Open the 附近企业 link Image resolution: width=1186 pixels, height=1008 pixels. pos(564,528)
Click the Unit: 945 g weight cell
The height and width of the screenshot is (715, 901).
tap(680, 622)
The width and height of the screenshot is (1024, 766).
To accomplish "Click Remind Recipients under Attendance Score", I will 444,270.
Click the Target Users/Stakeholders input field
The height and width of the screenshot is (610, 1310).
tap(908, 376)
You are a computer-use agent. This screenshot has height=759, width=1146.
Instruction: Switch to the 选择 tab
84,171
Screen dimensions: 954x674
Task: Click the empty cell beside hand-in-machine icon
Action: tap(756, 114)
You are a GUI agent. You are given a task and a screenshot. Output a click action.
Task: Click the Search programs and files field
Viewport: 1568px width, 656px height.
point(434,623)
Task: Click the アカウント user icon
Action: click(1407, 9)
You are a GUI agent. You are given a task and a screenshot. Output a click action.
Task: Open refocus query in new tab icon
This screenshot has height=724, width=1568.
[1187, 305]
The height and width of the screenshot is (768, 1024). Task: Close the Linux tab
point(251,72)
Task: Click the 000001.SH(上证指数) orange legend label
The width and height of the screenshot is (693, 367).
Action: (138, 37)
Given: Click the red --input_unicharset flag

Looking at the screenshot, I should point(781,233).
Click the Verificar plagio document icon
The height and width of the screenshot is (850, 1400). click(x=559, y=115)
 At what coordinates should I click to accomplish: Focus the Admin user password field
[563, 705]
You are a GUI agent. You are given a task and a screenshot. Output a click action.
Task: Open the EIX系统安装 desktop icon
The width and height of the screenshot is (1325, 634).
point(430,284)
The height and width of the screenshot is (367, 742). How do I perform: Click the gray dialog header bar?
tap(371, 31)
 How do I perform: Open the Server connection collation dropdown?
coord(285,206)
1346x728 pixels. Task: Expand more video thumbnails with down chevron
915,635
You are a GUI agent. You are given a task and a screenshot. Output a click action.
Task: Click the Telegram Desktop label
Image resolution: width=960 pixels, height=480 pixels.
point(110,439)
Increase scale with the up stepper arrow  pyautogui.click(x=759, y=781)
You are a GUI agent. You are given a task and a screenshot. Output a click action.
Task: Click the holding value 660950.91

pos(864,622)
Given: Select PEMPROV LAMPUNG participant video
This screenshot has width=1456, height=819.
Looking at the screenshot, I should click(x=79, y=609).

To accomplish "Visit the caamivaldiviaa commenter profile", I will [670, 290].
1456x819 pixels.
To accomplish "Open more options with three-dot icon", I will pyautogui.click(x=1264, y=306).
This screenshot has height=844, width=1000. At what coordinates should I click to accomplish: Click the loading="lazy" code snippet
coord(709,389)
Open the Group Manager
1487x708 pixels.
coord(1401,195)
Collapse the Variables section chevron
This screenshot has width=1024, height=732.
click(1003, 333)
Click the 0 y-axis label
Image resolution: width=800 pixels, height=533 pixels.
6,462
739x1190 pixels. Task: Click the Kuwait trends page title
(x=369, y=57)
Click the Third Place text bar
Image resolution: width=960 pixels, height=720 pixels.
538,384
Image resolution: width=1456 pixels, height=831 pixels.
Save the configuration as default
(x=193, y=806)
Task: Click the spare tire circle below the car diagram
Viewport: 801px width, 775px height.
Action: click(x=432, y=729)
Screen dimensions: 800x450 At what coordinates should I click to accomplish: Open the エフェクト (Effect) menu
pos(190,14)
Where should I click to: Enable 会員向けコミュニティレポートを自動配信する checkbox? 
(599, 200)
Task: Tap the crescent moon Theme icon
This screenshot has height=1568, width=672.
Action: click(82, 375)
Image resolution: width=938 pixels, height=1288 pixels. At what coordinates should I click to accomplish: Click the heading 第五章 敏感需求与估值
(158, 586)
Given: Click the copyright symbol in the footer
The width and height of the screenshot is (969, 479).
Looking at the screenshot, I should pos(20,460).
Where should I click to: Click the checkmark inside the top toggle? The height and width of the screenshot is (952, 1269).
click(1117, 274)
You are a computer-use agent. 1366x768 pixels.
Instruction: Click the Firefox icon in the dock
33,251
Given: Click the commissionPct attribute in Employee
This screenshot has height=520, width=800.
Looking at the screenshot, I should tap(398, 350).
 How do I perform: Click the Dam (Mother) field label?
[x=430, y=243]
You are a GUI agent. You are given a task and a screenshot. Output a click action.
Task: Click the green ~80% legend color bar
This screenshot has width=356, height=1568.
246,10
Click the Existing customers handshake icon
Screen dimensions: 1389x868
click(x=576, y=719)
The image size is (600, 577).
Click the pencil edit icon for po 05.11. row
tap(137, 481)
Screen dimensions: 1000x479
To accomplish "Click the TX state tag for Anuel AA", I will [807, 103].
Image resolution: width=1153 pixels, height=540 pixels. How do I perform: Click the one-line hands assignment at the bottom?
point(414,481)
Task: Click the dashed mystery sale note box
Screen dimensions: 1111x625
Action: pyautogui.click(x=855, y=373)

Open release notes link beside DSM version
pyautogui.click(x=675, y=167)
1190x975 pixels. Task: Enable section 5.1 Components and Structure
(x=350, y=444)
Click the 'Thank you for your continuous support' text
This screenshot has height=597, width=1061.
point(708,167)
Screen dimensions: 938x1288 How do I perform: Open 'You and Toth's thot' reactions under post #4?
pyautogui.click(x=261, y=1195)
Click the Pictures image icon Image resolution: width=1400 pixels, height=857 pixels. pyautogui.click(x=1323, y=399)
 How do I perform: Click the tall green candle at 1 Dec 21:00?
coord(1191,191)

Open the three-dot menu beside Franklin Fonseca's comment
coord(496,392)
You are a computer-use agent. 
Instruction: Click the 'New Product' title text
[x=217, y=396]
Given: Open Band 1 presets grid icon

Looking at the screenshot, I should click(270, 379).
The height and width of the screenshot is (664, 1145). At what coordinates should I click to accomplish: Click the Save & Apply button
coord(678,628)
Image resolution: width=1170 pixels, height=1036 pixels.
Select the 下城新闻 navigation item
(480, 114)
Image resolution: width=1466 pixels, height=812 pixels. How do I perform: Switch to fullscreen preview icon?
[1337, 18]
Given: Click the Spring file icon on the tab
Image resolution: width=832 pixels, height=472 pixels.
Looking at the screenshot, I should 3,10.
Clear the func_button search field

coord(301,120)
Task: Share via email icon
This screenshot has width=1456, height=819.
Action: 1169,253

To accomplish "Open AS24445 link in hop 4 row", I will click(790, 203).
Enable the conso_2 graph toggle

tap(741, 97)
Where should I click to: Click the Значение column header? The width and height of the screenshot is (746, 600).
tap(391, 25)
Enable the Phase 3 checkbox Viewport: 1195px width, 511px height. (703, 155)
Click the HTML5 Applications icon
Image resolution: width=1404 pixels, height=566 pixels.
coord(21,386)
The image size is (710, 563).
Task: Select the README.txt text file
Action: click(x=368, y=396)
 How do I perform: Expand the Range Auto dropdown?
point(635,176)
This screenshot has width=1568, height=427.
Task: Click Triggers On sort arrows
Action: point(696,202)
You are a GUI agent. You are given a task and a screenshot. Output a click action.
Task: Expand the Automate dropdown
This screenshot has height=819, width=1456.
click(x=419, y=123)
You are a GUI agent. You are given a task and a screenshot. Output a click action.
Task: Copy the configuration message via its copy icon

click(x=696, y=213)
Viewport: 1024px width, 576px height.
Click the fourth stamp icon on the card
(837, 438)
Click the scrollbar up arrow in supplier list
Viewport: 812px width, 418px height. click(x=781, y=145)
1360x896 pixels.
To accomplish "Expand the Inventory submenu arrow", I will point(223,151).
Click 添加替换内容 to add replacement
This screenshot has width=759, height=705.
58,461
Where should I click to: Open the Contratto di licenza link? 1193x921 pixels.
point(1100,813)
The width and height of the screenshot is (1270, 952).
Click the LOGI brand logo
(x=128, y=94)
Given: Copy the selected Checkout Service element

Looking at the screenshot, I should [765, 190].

________________

• _Task directions_
Reproduce the material word for word, beginning at the line that contains "The image size is (600, 577)." and stopping after the line that contains "Click the Pictures".

• _Complete answer_
The image size is (600, 577).
Click the pencil edit icon for po 05.11. row
tap(137, 481)
Screen dimensions: 1000x479
To accomplish "Click the TX state tag for Anuel AA", I will [807, 103].
Image resolution: width=1153 pixels, height=540 pixels. How do I perform: Click the one-line hands assignment at the bottom?
point(414,481)
Task: Click the dashed mystery sale note box
Screen dimensions: 1111x625
Action: pyautogui.click(x=855, y=373)

Open release notes link beside DSM version
pyautogui.click(x=675, y=167)
1190x975 pixels. Task: Enable section 5.1 Components and Structure
(x=350, y=444)
Click the 'Thank you for your continuous support' text
This screenshot has height=597, width=1061.
point(708,167)
Screen dimensions: 938x1288 How do I perform: Open 'You and Toth's thot' reactions under post #4?
pyautogui.click(x=261, y=1195)
Click the Pictures image icon Image resolution: width=1400 pixels, height=857 pixels. pyautogui.click(x=1323, y=399)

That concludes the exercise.